Very interesting. So does this mean that the natural tendency for vapers to reduce the strength of their juice doesn't have much effect? Since they are typically consuming more ?

Could one argue then with the long term impact of flavour inhalation unclear that its probably safer to get ones nicotine through lower volume usage at higher nic strength?

Reactions: Like 1 | Agree 3


----------



## Lord Vetinari (24/12/16)

Silver said:


> Thanks @Andre
> 
> 
> Could one argue then with the long term impact of flavour inhalation unclear that its probably safer to get ones nicotine through lower volume usage at higher nic strength?


Interesting thought and of course the lower volume needed for the drug fix the better.
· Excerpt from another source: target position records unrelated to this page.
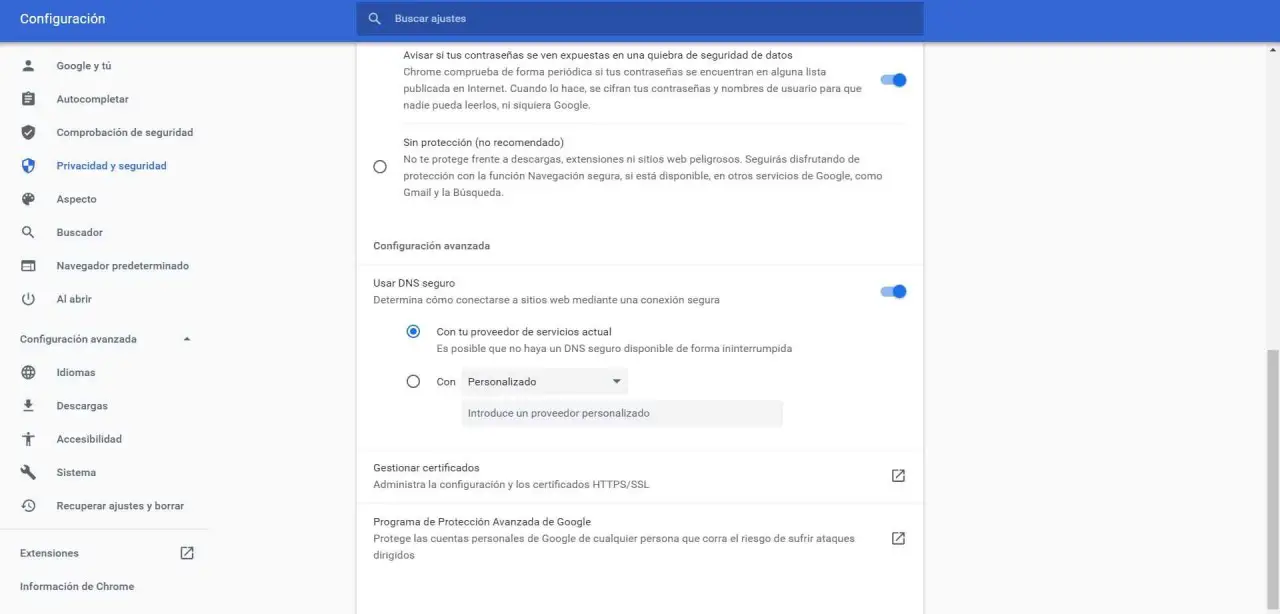Click the Extensiones open-in-new-tab icon

187,553
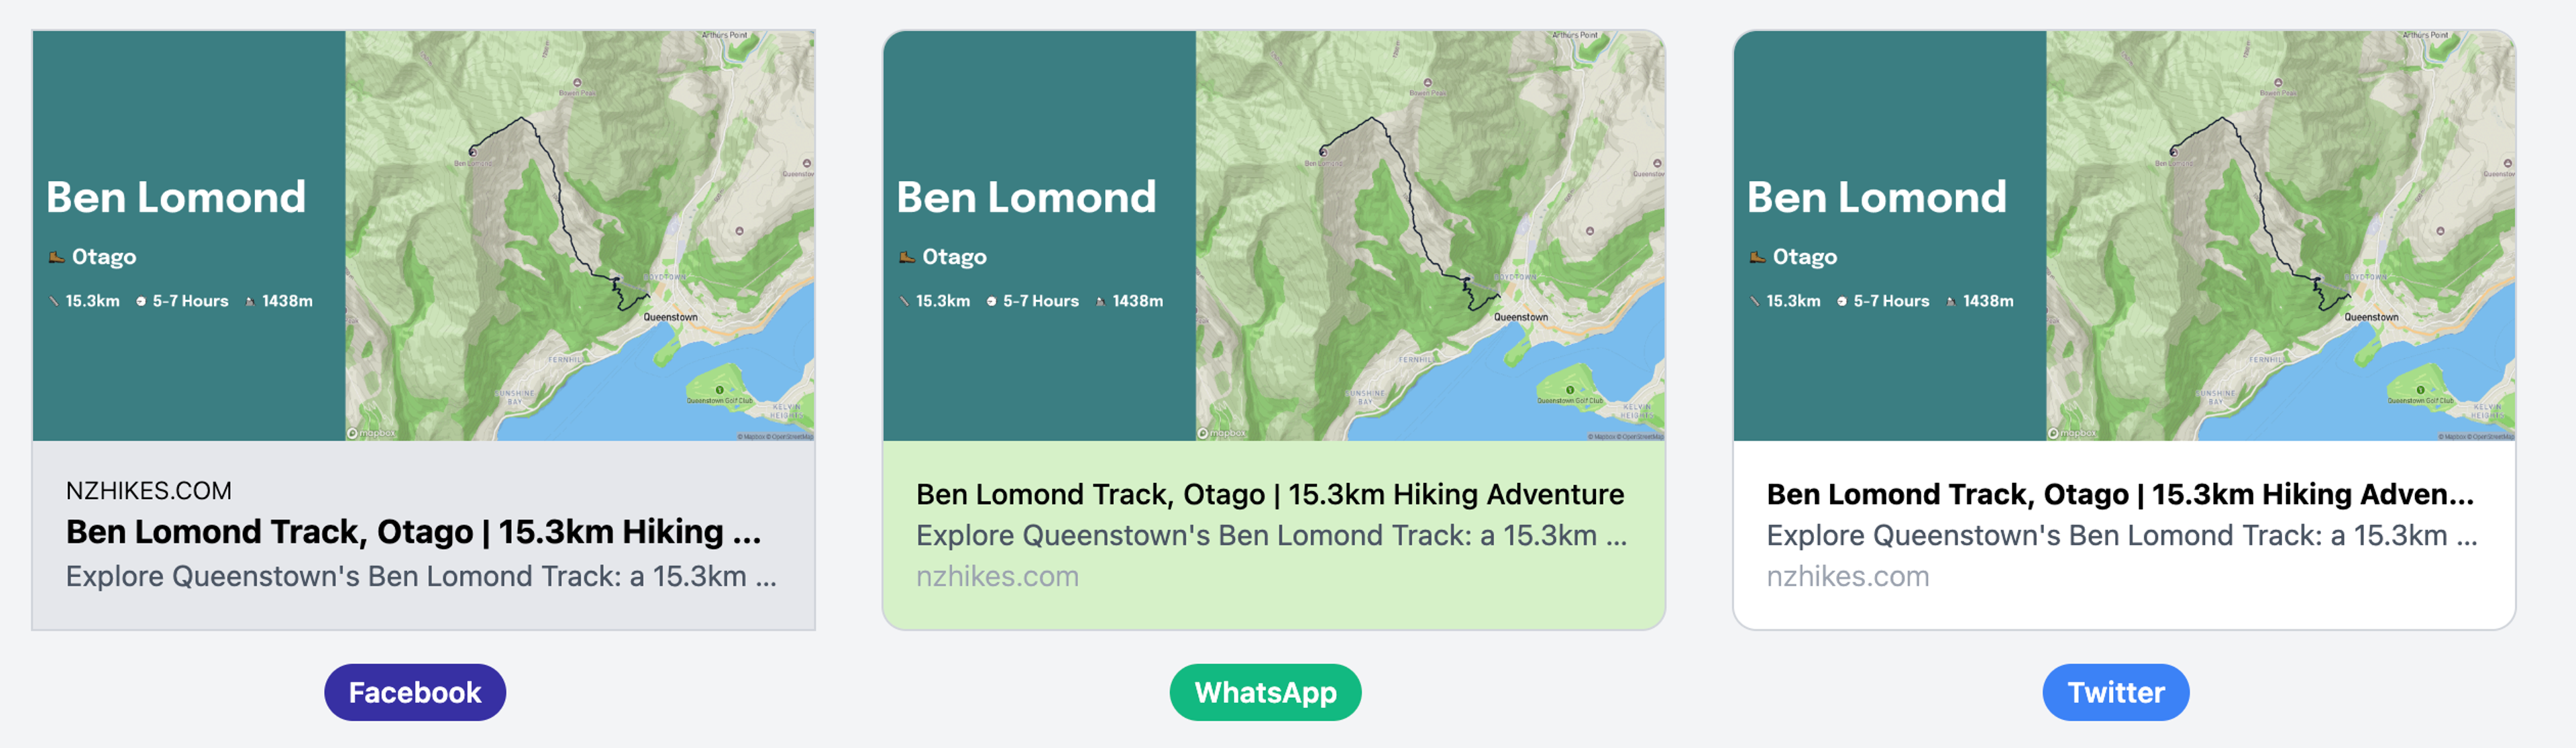Click the hiking boot icon in WhatsApp preview

pos(907,257)
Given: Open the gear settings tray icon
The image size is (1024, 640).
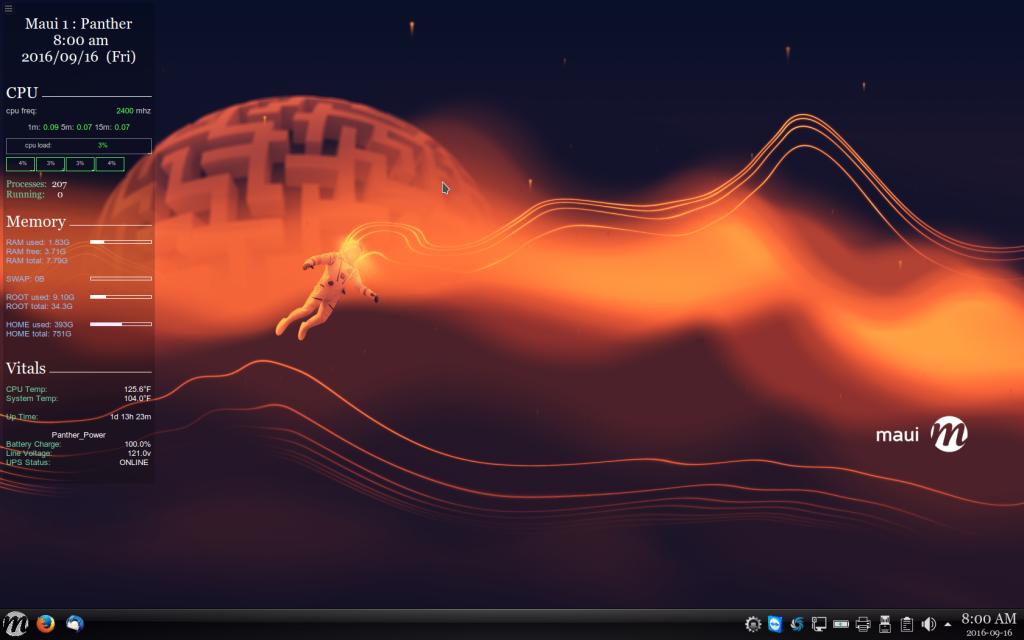Looking at the screenshot, I should (x=753, y=624).
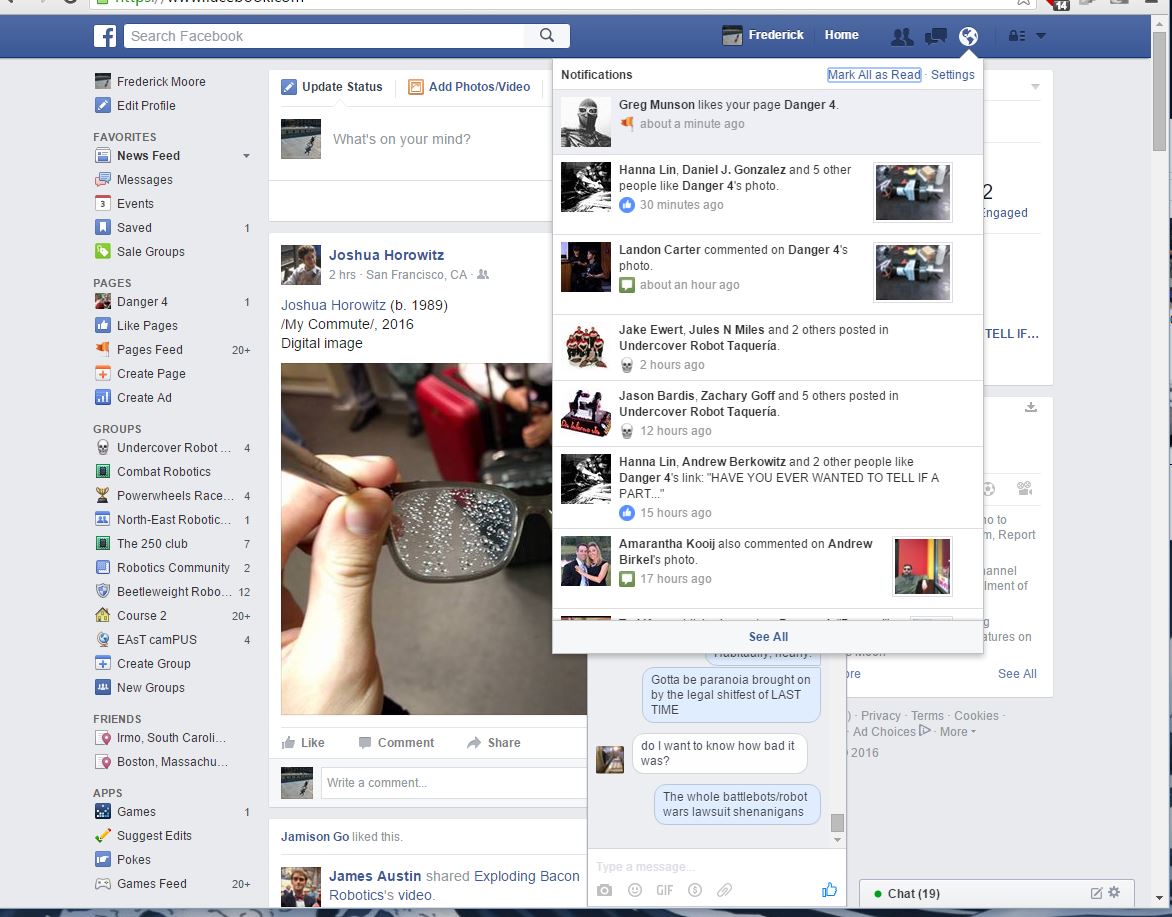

But then there are those of us who pretty much vape for the flavorings and do a lot of zero liquids. So a whole new risk class emerges, the flavor only vapers.

Reactions: Agree 2


----------



## Andre (24/12/16)

Silver said:


> Thanks @Andre
> Only saw this now
> 
> Very interesting. So does this mean that the natural tendency for vapers to reduce the strength of their juice doesn't have much effect? Since they are typically consuming more ?
> ...


That has been my sentiment all along. From what I have read higher power is also not good. So, yes, high nicotine consumed at low power sounds the most sensible imho. Fortunately, MTL is making a comeback!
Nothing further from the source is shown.